- Theatrical release poster
- Directed by: Warren Skeels
- Written by: Sharon Y. Cobb; Warren Skeels;
- Produced by: Anne Marie Gillen; Terri Lubaroff; Michael Nole; Paul Scanlan; Warren Skeels;
- Starring: Madison Wolfe; Brec Bassinger; Skai Jackson; Gavin Warren; Ali Larter; Sean Astin;
- Cinematography: Gareth Paul Cox
- Edited by: Billy Gaggins
- Music by: Scott Borland
- Production companies: Legion M; Garrison Film Company; Skeels Films; XYZ Films;
- Distributed by: Relativity Media
- Release dates: October 14, 2023 (Newport Beach Film Festival); December 13, 2024;
- Running time: 105 minutes
- Country: United States
- Language: English
- Box office: $529,879

= The Man in the White Van =

2023 film directed by Warren Skeels

The Man in the White Van is a 2023 American thriller film directed by Warren Skeels. The film stars Madison Wolfe, Brec Bassinger, Skai Jackson, Gavin Warren, Ali Larter and Sean Astin.

It premiered at the 2023 Newport Beach Film Festival and was released by Relativity Media in theaters on December 13, 2024.

== Premise ==
In the early 1970s, teenager Annie (Madison Wolfe), who is having problems living with her sister and brother, reports to her parents that she has seen a white van following her a few times, but her parents disagree with her complaints stating that it is paranoia. The movie is loosely based on the cases of Billy Mansfield Jr. who was a serial killer in Florida.

The film is loosely based on the crimes of Billy Mansfield Jr., a Florida-based serial killer active from 1975 to 1980. Mansfield Jr. was responsible for multiple abductions and murders, including victims as young as 13 years old. The movie focuses on the perspective of the victims rather than the killer, highlighting the fear and trauma experienced by those stalked by the white van.
Mansfield’s crimes were discovered decades later, with authorities uncovering remains on his property in Hernando County, Florida. He is currently serving four life sentences in a California prison hospital for the criminally insane in Stockton, CA.

==Plot==
The story is set in Florida in the mid-1970s. A teenager named Annie Williams lives with her older sister Margaret, her younger brother Daniel, and their parents. Annie enjoys horseback riding (her horse is named “Rebel”) and often ventures out into nature.

Annie begins to notice a white van appearing in places she frequents: while riding her horse, on her way home, in the woods. The van seems to follow or observe her. She reports the strange van to her parents, but they dismiss her fears as paranoia. Her older sister Margaret and friends are initially skeptical. Annie's best friend Patty, however, believes her.

Interspersed with Annie's storyline are flashback sequences showing earlier victims: young women abducted by the same or similar “man in the white van”. These provide backstory for the killer's pattern. These earlier abductions go largely unnoticed or unconnected at the time.

Annie's fear intensifies: the van's presence becomes more threatening, she becomes increasingly isolated, and the margin of safety shrinks. On Halloween night, her worst fears begin to materialize: the stalking culminates in an abduction.

Annie is captured and finds herself in the back of the white van.
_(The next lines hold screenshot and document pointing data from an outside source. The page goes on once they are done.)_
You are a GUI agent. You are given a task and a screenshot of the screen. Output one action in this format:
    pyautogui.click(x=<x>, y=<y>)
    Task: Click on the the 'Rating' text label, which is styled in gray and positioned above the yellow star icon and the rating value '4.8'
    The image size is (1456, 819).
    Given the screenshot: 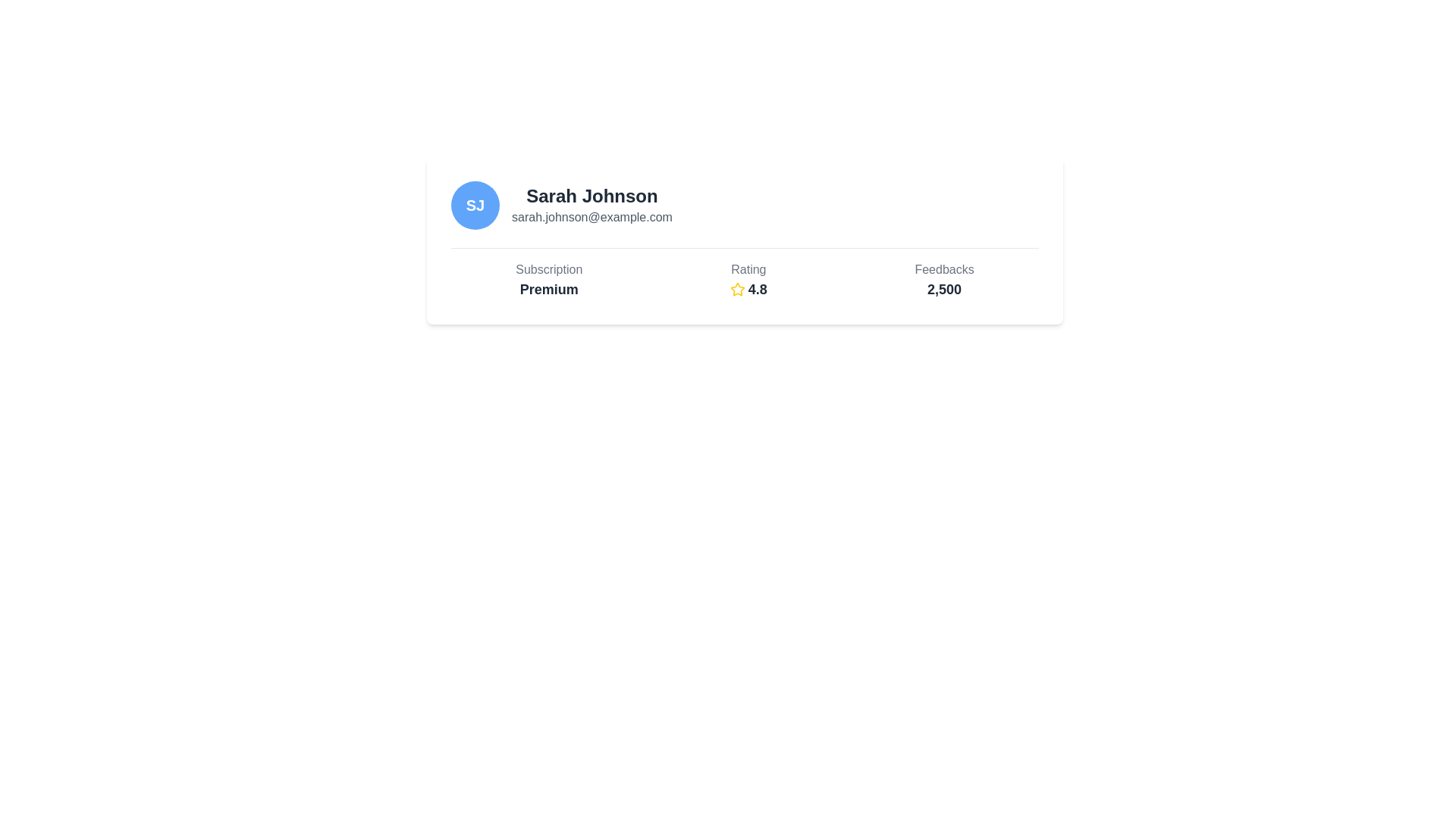 What is the action you would take?
    pyautogui.click(x=748, y=268)
    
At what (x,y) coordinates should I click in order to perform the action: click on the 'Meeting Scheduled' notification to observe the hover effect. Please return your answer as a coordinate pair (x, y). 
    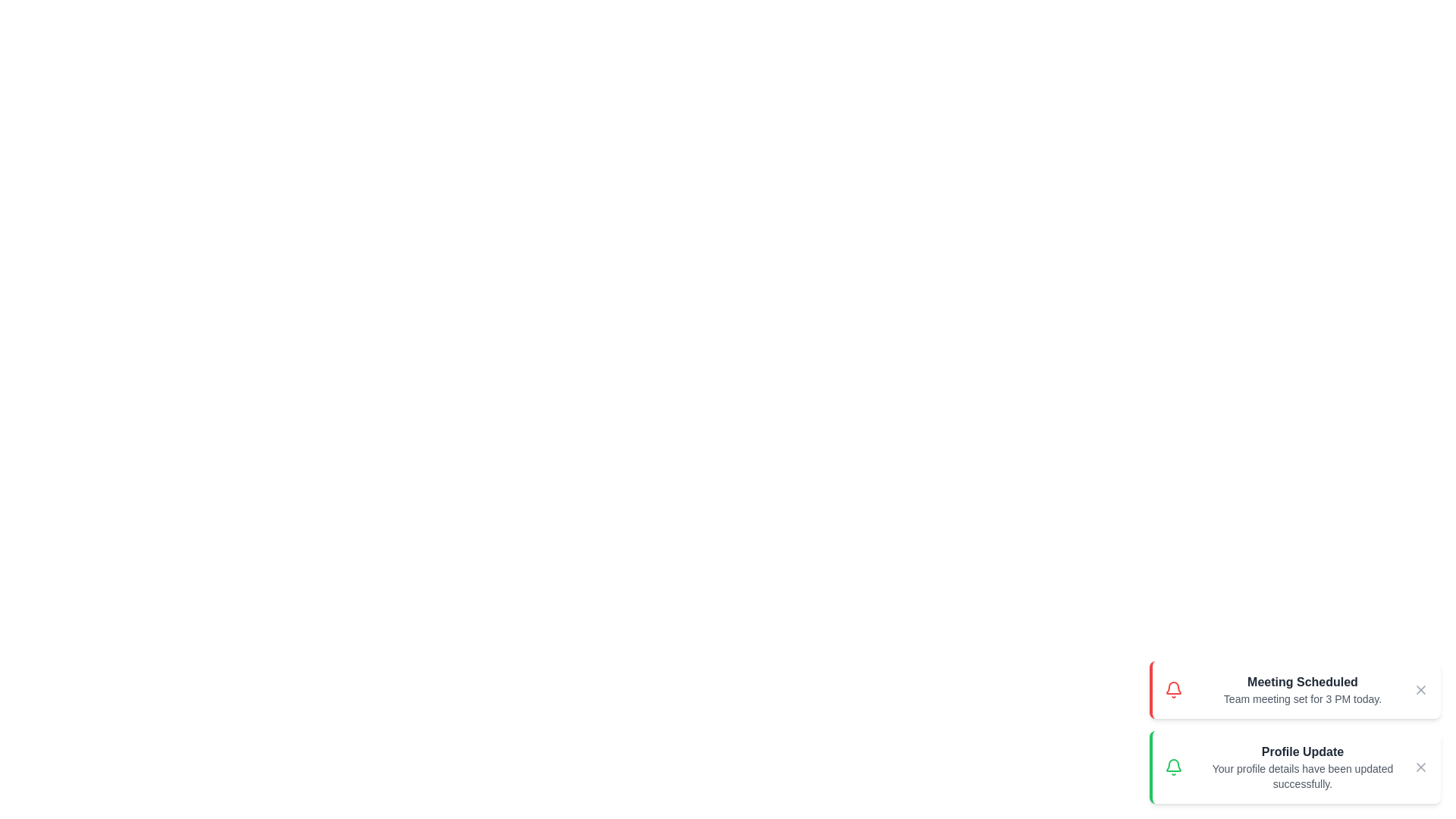
    Looking at the image, I should click on (1294, 690).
She awakens, fights back, opens the van door and jumps out as it approaches her home. She bangs on her front door; her sister Margaret finally hears and pulls her inside just as the man approaches the house. The man breaks in; Annie and Margaret flee through a window, fall to the ground, locate the van, hop inside and attempt to get away. The man pursues them.

Annie reverses the van when the man tries to snatch Margaret, backing into a bush to stop the vehicle, and then drives forward, hitting the man who's lying on the ground. A police officer arrives (thanks to Patty's help) but when they look for the man, he is nowhere to be found.
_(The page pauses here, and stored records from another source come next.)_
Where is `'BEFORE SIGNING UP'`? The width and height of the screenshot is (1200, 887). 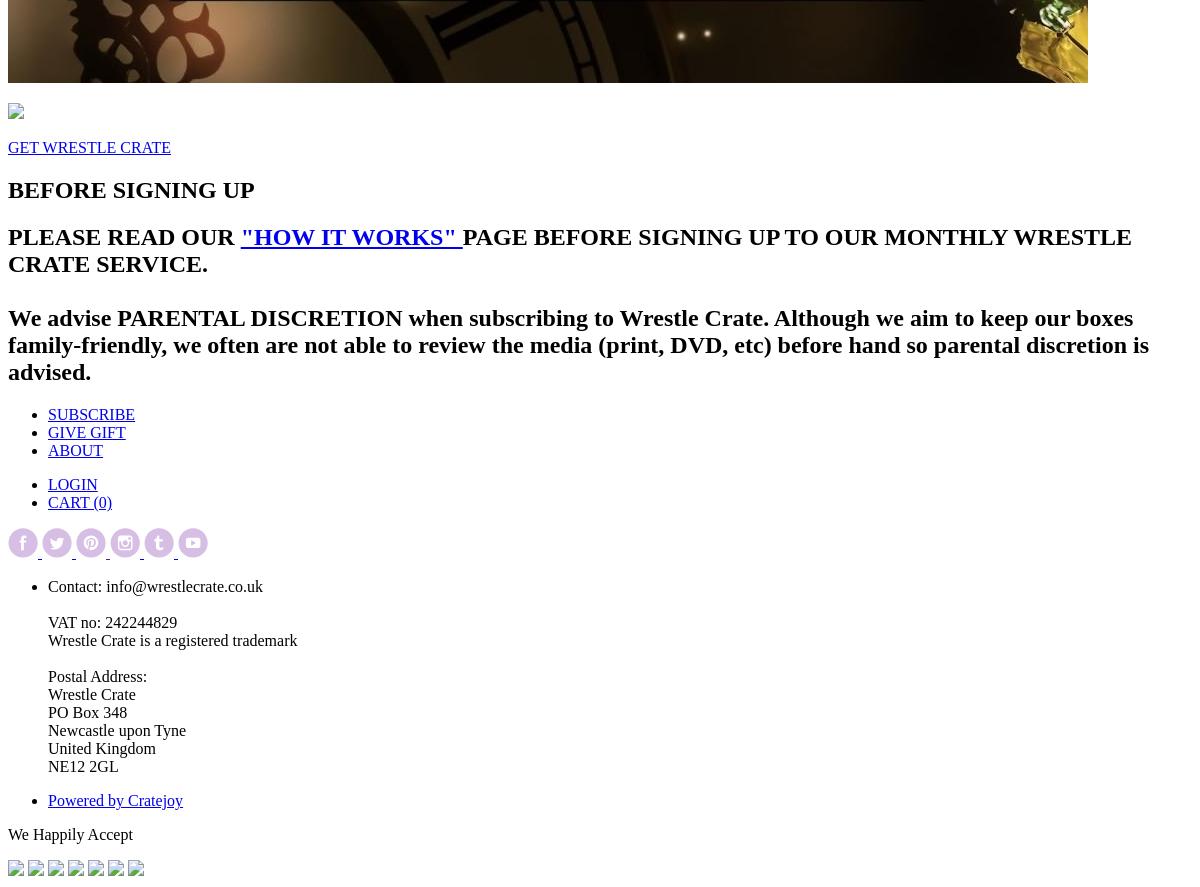
'BEFORE SIGNING UP' is located at coordinates (131, 188).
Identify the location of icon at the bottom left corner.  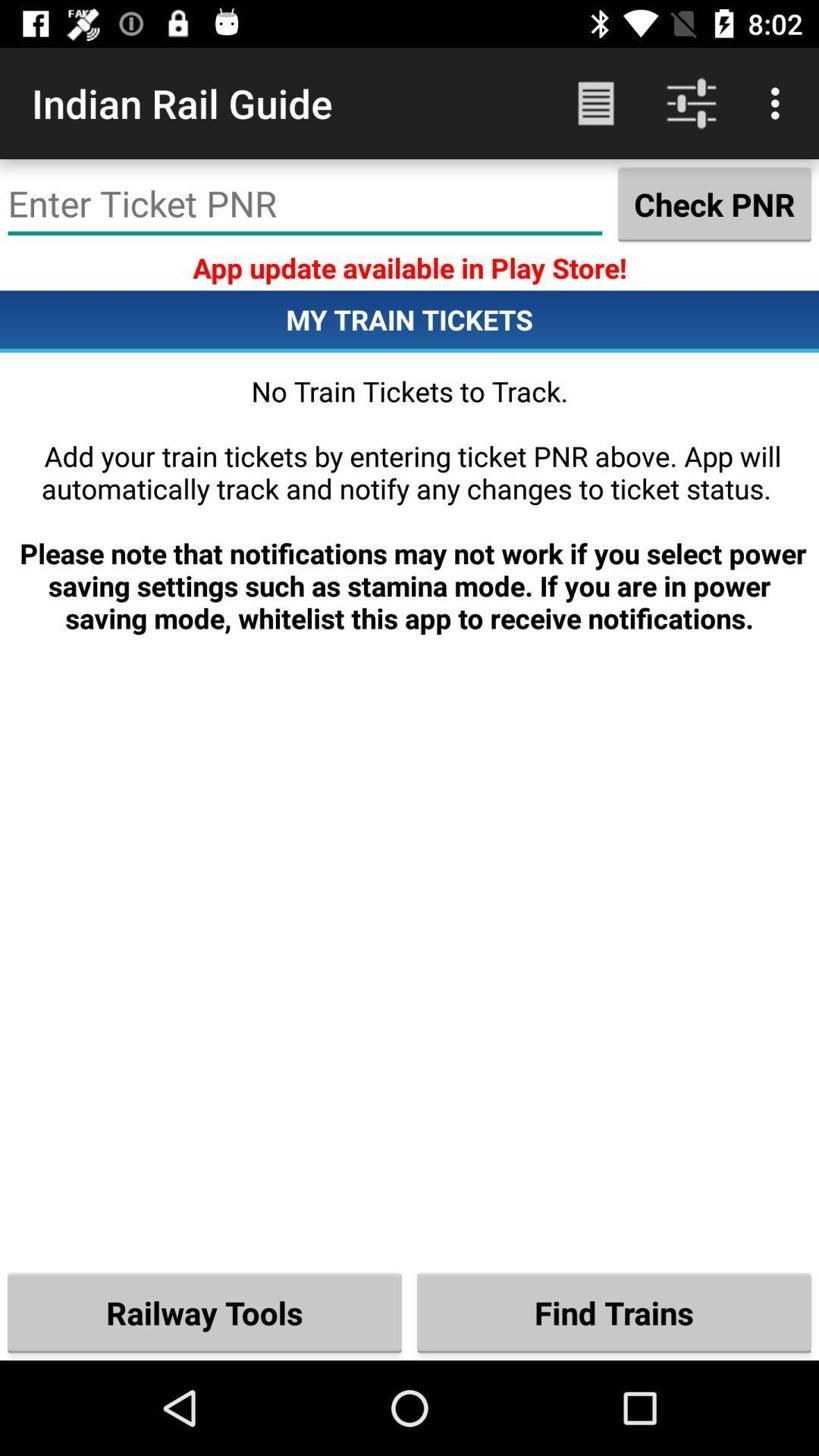
(205, 1312).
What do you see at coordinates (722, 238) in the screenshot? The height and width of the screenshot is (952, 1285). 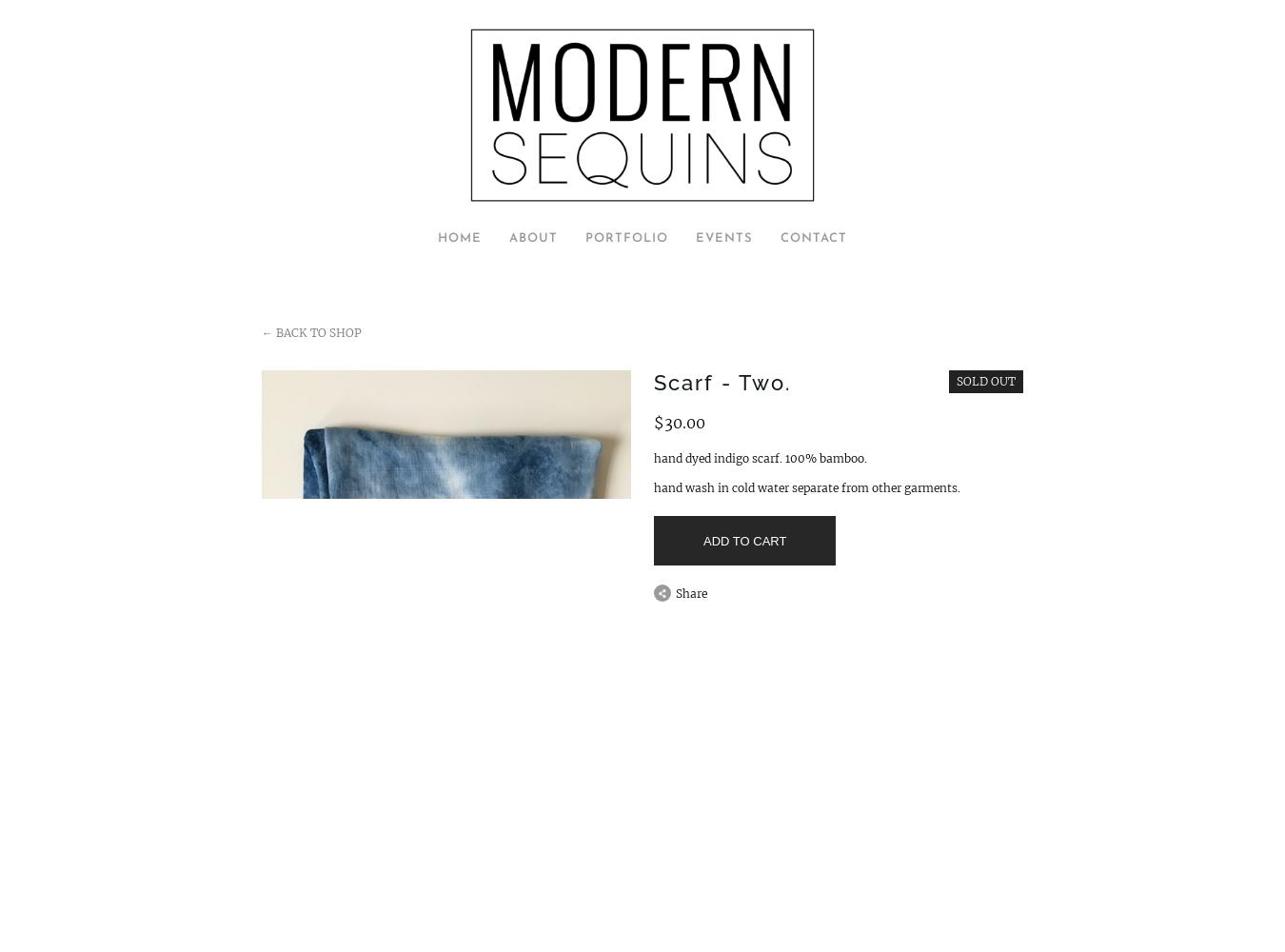 I see `'EVENTS'` at bounding box center [722, 238].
One month later, Annie and her family appear to have attempted to move on: they have dinner together, and life seems superficially normal. Annie's horse “Rebel” is gone (either sold or given away).

The film's climax reveals that the man in the white van escapes. A mid-credits scene shows a family on a camping trip; the daughter finds a white van parked nearby, implying that the predator is still out there.

== Reception ==

In his review on Film Threat, Alan Ng rated it an 8.5/10 saying that "is the perfect primer for someone thinking about getting into horror films." Jeffrey M. Anderson rated it 1/5 on Common Sense Media saying that "this extremely poor, lumbering thriller, which barely has enough ideas to sustain a 20-minute short, borrows most of its supposedly tense moments from dozens of other, better movies."